Нет ни времени, ни сил, ни нервов писать сейчас, ибо идет телеграфная ругань с Нью-Йорком, т. е. с Эйзеном[142].
Пароход за пароходом уходят ежедневно, а я еще не согласился ехать. Торгуемся зверски – выдержка нужна большая.
И картину в эти дни синхронизировать, и тон монтировать надо было. Полагаю одержать победу к вторнику, 27-го, и выехать в среду, 28-го, в Америку.
Вот с парохода подробно напишу.
Сообщите адрес знакомой из Свердловска, ее фамилию и имя – той, которая в Нью-Йорке[143].
Г. АЛЕКСАНДРОВ – Ю. И. ЭЙЗЕНШТЕЙН
24. V.30 г.
Тысяча извинений, уважаемая Юлия Ивановна!
Что не писал Вам целую вечность и не пишу теперь.
Подробное письмо придется написать Вам с парохода, на который сажусь 28-го в Шербурге.
А сейчас, перед отъездом – много, много дел и паники.
Картину парижскую кончил снимать – монтировал круглыми сутками и только теперь кончаю.
С. М. хорошо.
В Америке восторженный прием, судя по прессе.
Настроение и уверенность его после подписания договора сильно окрепли.
Теперь он в замечательном состоянии.
Думаю, американская наша картина будет – что надо!
И работать будем, конечно, вместе.
Итак, с парохода подробно.
Целую, вашГриша.
Г. АЛЕКСАНДРОВ – О. АЛЕКСАНДРОВОЙ[144]
Пиши – Голливуд, студия «Парамаунт».
Прощай, Париж, тебя я все-таки когда-нибудь увижу.

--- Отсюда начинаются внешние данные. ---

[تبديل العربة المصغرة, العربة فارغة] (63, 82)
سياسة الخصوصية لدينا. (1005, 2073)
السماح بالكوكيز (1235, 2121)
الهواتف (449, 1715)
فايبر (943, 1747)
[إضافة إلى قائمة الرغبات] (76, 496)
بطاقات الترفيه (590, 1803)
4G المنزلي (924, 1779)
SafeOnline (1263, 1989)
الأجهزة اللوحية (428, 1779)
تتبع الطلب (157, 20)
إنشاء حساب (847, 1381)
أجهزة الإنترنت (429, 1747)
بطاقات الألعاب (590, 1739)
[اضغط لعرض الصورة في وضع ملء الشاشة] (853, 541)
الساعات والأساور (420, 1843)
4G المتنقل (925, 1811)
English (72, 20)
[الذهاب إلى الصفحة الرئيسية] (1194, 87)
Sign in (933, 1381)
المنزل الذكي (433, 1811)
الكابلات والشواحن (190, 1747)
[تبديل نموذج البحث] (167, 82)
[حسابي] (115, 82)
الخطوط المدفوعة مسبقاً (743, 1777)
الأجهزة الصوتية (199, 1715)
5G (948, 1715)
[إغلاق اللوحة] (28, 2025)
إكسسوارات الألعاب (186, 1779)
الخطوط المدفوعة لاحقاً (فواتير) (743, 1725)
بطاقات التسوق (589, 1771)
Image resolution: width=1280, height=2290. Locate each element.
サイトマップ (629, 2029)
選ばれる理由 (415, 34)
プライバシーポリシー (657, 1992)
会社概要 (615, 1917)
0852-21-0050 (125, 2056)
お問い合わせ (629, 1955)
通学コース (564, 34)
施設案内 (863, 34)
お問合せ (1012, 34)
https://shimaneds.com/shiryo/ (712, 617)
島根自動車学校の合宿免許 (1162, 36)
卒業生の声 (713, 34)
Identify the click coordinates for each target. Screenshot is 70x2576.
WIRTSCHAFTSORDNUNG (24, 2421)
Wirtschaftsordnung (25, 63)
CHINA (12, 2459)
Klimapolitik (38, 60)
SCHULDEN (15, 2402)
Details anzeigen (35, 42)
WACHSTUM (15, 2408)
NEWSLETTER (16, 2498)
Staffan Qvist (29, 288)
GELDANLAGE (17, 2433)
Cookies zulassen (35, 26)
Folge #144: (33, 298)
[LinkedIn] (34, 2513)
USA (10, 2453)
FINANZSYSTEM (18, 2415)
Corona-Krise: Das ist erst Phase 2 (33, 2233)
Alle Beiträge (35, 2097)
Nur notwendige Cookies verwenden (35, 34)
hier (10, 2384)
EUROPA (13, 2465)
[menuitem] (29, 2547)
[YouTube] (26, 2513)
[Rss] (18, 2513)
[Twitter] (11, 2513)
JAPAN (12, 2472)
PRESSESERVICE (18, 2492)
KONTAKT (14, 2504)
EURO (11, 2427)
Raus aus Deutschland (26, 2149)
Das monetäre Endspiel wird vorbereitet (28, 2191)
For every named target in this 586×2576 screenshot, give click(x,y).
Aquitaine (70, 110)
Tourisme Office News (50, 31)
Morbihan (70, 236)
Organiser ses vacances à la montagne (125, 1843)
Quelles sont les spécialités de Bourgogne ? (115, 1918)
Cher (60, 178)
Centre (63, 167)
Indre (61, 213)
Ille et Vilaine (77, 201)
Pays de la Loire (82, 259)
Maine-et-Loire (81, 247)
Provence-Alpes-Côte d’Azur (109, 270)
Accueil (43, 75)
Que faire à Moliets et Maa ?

Г. АЛЕКСАНДРОВ – С. ВАСИЛЬЕВУ[145]
Догоняю Эйзена. Думаю, догоню в Чикаго. Америка превзошла все ожидания.
3. VI.30 г.
Г. АЛЕКСАНДРОВ – П. АТАШЕВОЙ
6. VI.30 г.
С большими приключениями удалось мне попасть в Америку. Сидел на «Острове слез»[146].
Но все же – Перл!
Америка превзошла все мои мечтания. Через час еду в Чикаго догонять Эйзена. Какие не знаю, но приключения будут.
Г. АЛЕКСАНДРОВ – Э. ШУБ
Разве что с силой Ниагарского водопада можно сравнить силу моих американских впечатлений[147].
Привет.Г. Alexandroff.
8. VI.30 г.
Г. АЛЕКСАНДРОВ – С. ВАСИЛЬЕВУ
Для «Спящей красавицы» эта опера[148] не годится, потому как «Город весь стоит на одном винте и весь электродинамомеханический».
Удивительная страна!
Гриша.
8. VI.30 г.
Г. АЛЕКСАНДРОВ – Ю. И. ЭЙЗЕНШТЕЙН
Все в порядке. С. М. весел и здоров. Едем в Колорадо и удивляемся Америке на каждом шагу. Желаем хорошего.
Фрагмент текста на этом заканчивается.